I have a question for professional techs out there. I recently relocated out to Los Angeles from Brooklyn, NY and have opened up a new shop here. I previously had a small shop in downtown Brooklyn that was quite successful but my landlord sold the building and I decided to move to California for some sunshine.
Well my first customer has come in and brought two guitars an SG Classic for a setup and a Heritage H535 for the same thing. The SG setup fine and he was happy with it. The heritage was brought in when he picked up his SG so I am in the middle of working on it. The neck on this guitar had a ton of relief as well as a poorly cut nut(I guess Heritage learned from Gibson how to cut their nuts). I told the customer that I'd setup the instrument and dress the nut so, the first thing I do is dress the nut and polish the slots to alleviate the pinching at the nut. Long story short I go to setup the instrument only to find out the neck has a a serious issue that needs to be corrected. When the truss rod is tightened the neck develops a a buzz on the first three frets most notably on the high e while the rest of the neck still retains some relief. On top of that the radius of the fingerboard is all over the place and no where near the 12" radius that it should be. I know that without question there is no way to setup the instrument to my satisfaction without planing the fingerboard and re-fretting it.

> [Provided material]
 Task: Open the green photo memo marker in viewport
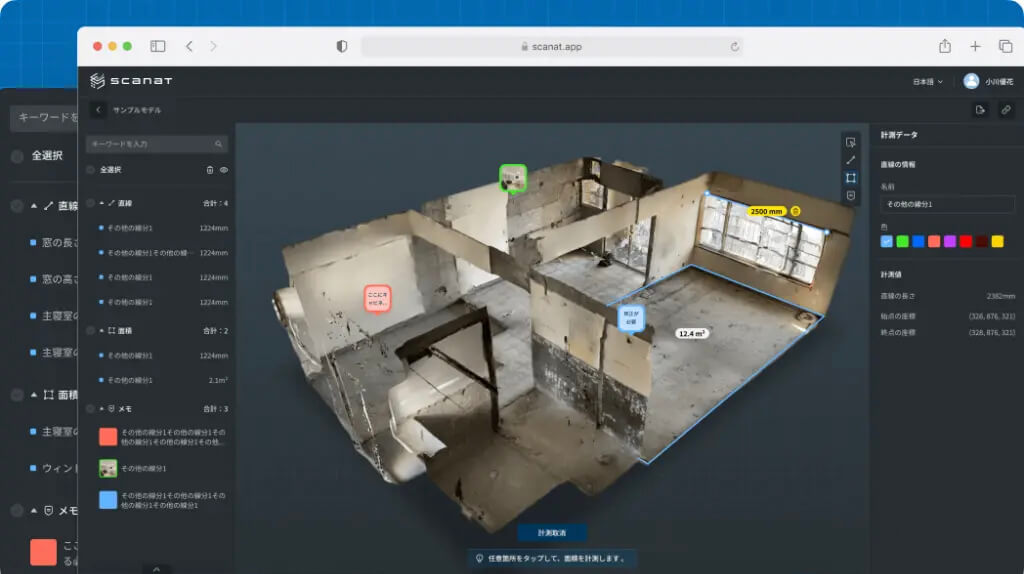513,178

> [To be done]
In the guitar repair post, where does the buzz appear when the truss rod is tightened?

> [Written response]
On the first three frets, most notably on the high e string.